A sharp increase in the deployment of carbon capture, utilization and storage (CCUS) technology is needed worldwide if countries want to meet net-zero emissions targets and slow climate change in line with Paris Agreement, the International Energy Agency (IEA) said on Thursday.
The Paris Agreement was signed in December 2015 by 195 nations, who have pledged to try and keep the global warming below 2 degrees Celsius above pre-industrial levels, and pursuing efforts to limit it to 1.5 degrees.
Alongside electrification, hydrogen and sustainable bioenergy, CCUS will need to play a major role, as it is the only group of technologies that contributes both to reducing emissions in key sectors directly and to removing CO2 to balance emissions that cannot be avoided – a critical part of “net” zero goals, a new IEA report reads.
After years of slow progress and insufficient investment, IEA says, interest in CCUS is starting to grow. Plans for more than 30 commercial facilities have been announced in the last three years. And projects now nearing a final investment decision represent an estimated potential investment of around USD 27 billion – more than double the investment planned in 2017.
This portfolio of projects is increasingly diverse – including power generation, cement and hydrogen facilities, and industrial hubs – and would double the level of CO2 captured globally, from around 40 million tonnes today.
See also: Biofuels, ammonia, hydrogen meet over 80% of fuel needs for shipping in 2070, says IEA
According to the ‘CCUS in Clean Energy Transitions’ report, CCUS technologies contribute to clean energy transitions in several ways:
- Tackling emissions from existing energy infrastructure. CCUS can be retrofitted to existing power and industrial plants that could otherwise emit 600 billion tonnes of CO2 over the next five decades – almost 17 years’ worth of current annual emissions.
- A solution for some of the most challenging emissions. Heavy industries account for almost 20% of global CO2 emissions today. CCUS is virtually the only technology solution for deep emissions reductions from cement production. It is also the most cost-effective approach in many regions to curb emissions in iron and steel and chemicals manufacturing. Captured CO2 is a critical part of the supply chain for synthetic fuels from CO2 and hydrogen – one of a limited number of low-carbon options for long-distance transport, particularly aviation.
- A cost-effective pathway for low-carbon hydrogen production. CCUS can support a rapid scaling up of low-carbon hydrogen production to meet current and future demand from new applications in transport, industry and buildings.
- Removing carbon from the atmosphere. For emissions that cannot be avoided or reduced directly, CCUS underpins an important technological approach for removing carbon and delivering a net-zero energy system.

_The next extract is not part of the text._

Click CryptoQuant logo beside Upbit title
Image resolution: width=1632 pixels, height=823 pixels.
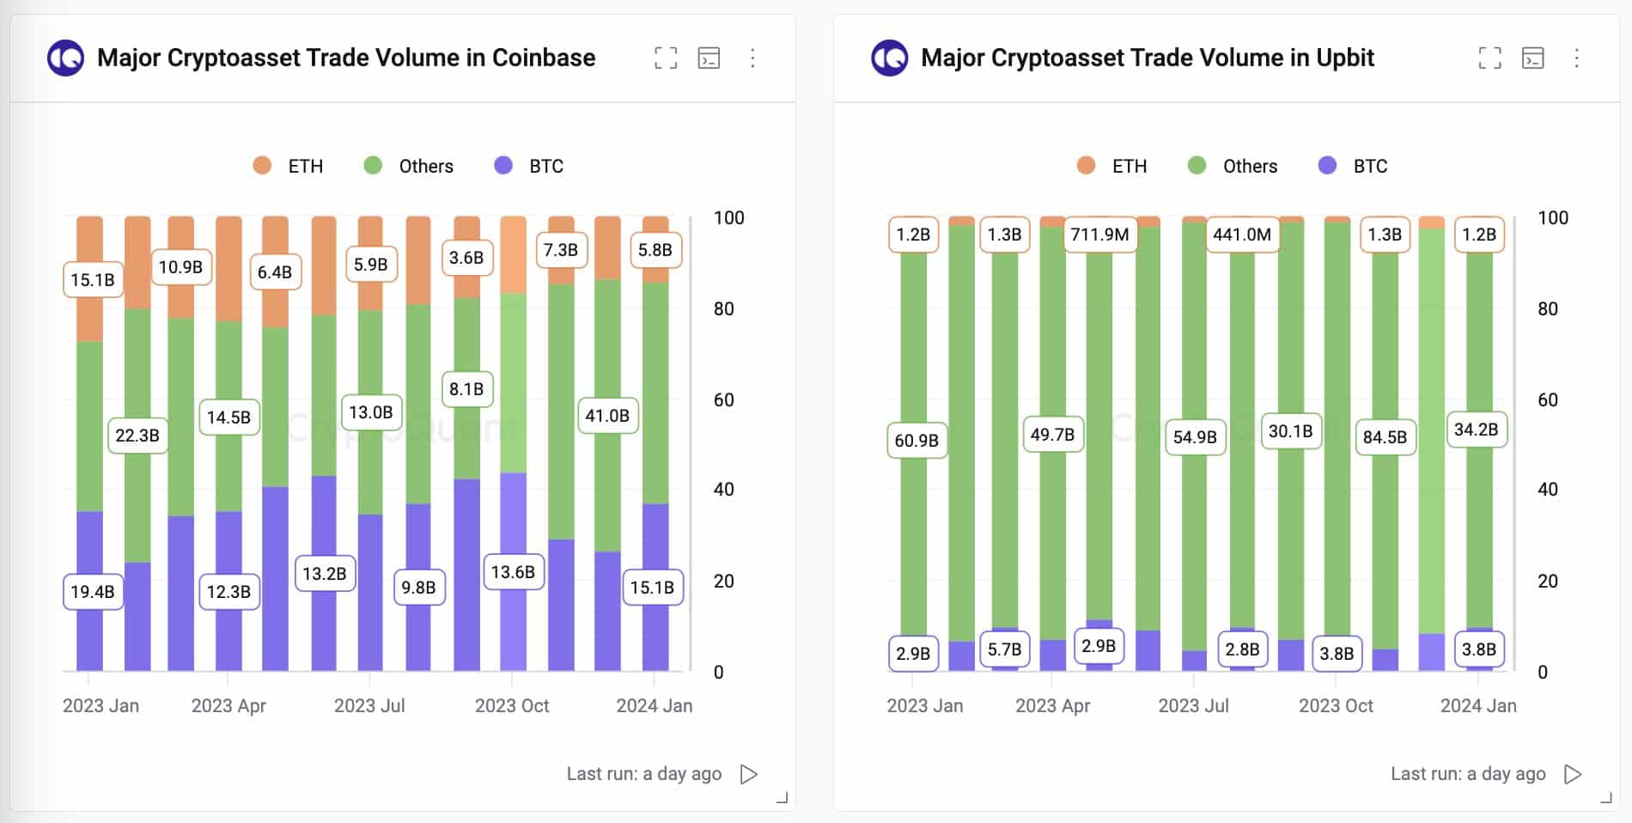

We need to take urgent steps to ensure CCUS is available to contribute to net-zero goals. A major ramp-up of CCUS deployment is required in the next decade to put the global energy system on track for net-zero emissions,
…IEA notes.
Governments have a critical role to play through policies that establish a sustainable and viable market for CCUS, the report suggests.
But industry must also embrace the opportunity. No sector will be unaffected by clean energy transitions – and for some, including heavy industry, the value of CCUS is inescapable. Oil and gas companies have the engineering expertise, project management capabilities and financial resources to drive CCUS development and deployment.
Four high-level priorities for governments and industry would accelerate the progress of CCUS over the next decade:
- Create the conditions for investment by placing a value on reducing emissions and direct support for early CCUS projects
- Coordinate and underwrite the development of industrial hubs with shared CO2 infrastructure
- Identify and encourage the development of CO2 storage in key regions
- Boost innovation to reduce costs and ensure that critical emerging technologies become commercial, including in sectors where emissions are hard to abate and for carbon removal.